HIV’s replication capacity (RC), a measurement of the virus’s fitness, may be useful for people living with HIV and their health care providers in figuring out how quickly HIV disease will progress, according to new data published in the April 1 issue of the Journal of Acquired Immune Deficiency Syndromes (JAIDS). The study results show that untreated people living with HIV with lower, compared with higher, RC had a slower progression to a CD4 cell count below 350 cells—the widely accepted threshold for starting antiretroviral (ARV) therapy.
Decisions regarding when to start ARV therapy are based primarily on an individual’s CD4 cell count. The U.S. Department of Health and Human Services (DHHS) urges treatment for all people living with HIV with CD4 cell counts below 350; it also recommends treatment for those with CD4 counts below 500 cells.
Although the loss of CD4 cells is largely determined by viral load, a recent analysis suggests that only a small percentage of the variability of CD4 cell loss can be directly attributed to the quantity of HIV in the body. RC measures the quality of virus being produced during HIV’s reproduction process and is among several cofactors believed to play a role in HIV disease progression (a patient’s age, HIV-specific immune responses and the presence of different coreceptors on CD4 cells are also being studied).
Impairment of RC—determined using a commercially available Monogram Biosciences test that measures how well a person’s virus is able to replicate compared with a genetically “perfect” wild-type strain of HIV—has already been independently associated with a slower rate of CD4 cell loss and disease progression in a cohort of young hemophiliac patients. To explore this further, Matthew Bidwell Goetz, MD, of the Veterans Affairs of Greater Los Angeles Healthcare System and his colleagues evaluated the relationship between RC and disease progression in a large, demographically diverse cohort of people with early stage HIV infection who had not yet begun ARV therapy.
The study evaluated single RC measurements in 316 HIV-positive patients with CD4 counts greater that 450 cells, viral loads in excess of 1,000 copies per milliliter (mL), and no history of ARV therapy. The average CD4 count of those entering the study was 617 cells.
The average RC was 79 percent among the study participants. With this determined, two groups of patients were compared: one group consisting of 160 patients with an RC of 79 percent or lower and another group consisting of 156 patients with an RC higher than 79 percent.

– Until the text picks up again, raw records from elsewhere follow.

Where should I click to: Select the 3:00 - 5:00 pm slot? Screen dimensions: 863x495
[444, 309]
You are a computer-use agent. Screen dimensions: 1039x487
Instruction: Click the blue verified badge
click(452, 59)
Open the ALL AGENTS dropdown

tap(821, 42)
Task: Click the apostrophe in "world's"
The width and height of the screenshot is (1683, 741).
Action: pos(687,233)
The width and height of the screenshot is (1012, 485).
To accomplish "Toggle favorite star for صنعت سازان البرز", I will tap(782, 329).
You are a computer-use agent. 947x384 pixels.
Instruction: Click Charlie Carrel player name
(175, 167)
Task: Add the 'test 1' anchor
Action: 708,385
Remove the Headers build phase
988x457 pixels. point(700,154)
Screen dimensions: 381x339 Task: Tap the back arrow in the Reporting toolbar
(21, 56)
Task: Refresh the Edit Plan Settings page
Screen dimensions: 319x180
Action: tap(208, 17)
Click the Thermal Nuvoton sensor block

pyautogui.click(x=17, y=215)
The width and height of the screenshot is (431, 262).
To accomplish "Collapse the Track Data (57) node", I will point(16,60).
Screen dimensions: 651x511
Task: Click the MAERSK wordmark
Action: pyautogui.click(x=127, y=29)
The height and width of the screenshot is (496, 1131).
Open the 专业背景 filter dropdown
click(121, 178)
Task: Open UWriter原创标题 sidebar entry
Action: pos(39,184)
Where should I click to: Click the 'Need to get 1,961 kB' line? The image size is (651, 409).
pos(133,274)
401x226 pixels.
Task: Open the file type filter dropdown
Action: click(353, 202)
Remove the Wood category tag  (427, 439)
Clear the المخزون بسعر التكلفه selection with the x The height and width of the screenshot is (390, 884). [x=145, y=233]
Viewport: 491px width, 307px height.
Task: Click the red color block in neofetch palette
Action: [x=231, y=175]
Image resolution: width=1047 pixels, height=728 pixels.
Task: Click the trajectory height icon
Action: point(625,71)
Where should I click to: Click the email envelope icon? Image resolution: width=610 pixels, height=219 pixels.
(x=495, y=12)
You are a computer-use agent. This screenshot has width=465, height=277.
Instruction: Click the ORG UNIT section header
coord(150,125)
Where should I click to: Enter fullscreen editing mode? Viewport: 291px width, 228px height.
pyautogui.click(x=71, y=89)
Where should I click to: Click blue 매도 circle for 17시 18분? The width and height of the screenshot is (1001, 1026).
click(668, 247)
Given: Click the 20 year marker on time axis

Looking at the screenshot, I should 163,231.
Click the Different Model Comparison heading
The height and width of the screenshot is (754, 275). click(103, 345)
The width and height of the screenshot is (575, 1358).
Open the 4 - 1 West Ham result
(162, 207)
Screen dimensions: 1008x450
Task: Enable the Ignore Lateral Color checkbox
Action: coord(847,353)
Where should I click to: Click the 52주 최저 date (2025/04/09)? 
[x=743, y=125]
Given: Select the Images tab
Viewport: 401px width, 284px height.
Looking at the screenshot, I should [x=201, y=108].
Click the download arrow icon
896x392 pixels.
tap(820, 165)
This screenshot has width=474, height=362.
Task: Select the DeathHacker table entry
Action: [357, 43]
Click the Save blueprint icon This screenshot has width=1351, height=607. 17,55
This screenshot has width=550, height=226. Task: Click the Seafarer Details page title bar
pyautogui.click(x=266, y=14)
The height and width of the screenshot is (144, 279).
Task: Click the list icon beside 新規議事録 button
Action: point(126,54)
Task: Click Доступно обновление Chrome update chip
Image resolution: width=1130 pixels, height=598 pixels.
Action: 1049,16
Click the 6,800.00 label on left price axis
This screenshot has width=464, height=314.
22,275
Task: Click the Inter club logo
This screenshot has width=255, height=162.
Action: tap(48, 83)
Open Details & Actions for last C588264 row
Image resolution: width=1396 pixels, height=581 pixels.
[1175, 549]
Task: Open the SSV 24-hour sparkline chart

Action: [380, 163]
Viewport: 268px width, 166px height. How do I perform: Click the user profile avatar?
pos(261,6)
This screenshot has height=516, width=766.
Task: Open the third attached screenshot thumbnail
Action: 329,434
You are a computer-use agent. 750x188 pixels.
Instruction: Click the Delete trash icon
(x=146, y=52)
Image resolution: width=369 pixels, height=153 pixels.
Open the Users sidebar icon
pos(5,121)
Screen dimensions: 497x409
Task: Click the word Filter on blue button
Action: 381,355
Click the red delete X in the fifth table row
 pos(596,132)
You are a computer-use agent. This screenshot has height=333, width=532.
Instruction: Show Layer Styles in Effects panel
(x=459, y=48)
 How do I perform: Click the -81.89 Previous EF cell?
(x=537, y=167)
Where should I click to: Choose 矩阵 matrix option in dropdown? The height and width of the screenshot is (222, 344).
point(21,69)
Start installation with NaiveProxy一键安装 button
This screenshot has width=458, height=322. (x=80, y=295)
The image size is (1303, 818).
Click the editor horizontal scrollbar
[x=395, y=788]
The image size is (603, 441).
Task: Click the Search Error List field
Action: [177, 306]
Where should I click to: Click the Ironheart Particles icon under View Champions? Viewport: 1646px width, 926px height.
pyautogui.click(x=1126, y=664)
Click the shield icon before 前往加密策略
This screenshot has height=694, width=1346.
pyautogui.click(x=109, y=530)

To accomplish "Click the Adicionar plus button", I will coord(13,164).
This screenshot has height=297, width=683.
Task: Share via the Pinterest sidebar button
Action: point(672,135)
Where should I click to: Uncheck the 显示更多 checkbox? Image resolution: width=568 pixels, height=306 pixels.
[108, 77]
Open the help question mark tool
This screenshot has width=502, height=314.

Patients were followed in the study for an average of 51 months. During this time, individuals harboring HIV with reduced RC had a slow rate of disease progression, determined using a composite of endpoints including time to a CD4 count below 350 cells, time to the initiation of ARV therapy, or death. The difference between the two groups was statistically significant, meaning that it was too great to have occurred by chance.
Looking at each “endpoint” individually, the only difference that stood out statistically was the time to the initiation of therapy. About 10 percent of those in the lower RC group, compared with 16 percent of those in the higher RC group, started ARV therapy within the average follow-up time. There were no statistically significant differences between the two groups when looking specifically at the time to a CD4 count below 350 cells or death.
Having a lower RC was also associated with a lower viral load. Whereas those in the lower RC group had an average viral load of 4.0 log during the follow-up period, those in the higher RC group had an average viral load of 4.2 log during the follow-up period. This difference was statistically significant.
Those with a lower RC were also less likely to have any HIV mutations associated with resistance to protease inhibitors—either occurring naturally or as a result of being infected by a person with drug-resistant virus—than those in the higher RC group (2 percent versus 8 percent, respectively). This difference was statistically significant, whereas there were no statistically significant difference when comparing the presence of other mutations conferring resistance to other ARV drug classes.
Though the researchers acknowledged that their study has a number of weaknesses—notably that it only looked at RC once in this study population, whereas RC should likely be measured over time to draw firm conclusions regarding its relationship to rates of disease progression—they concluded by stating that measuring RC may be useful as an additional indicator in planning when to start ARV treatment. For this to become standard of care, however, Goetz’s group points out that further validation of this assay is needed.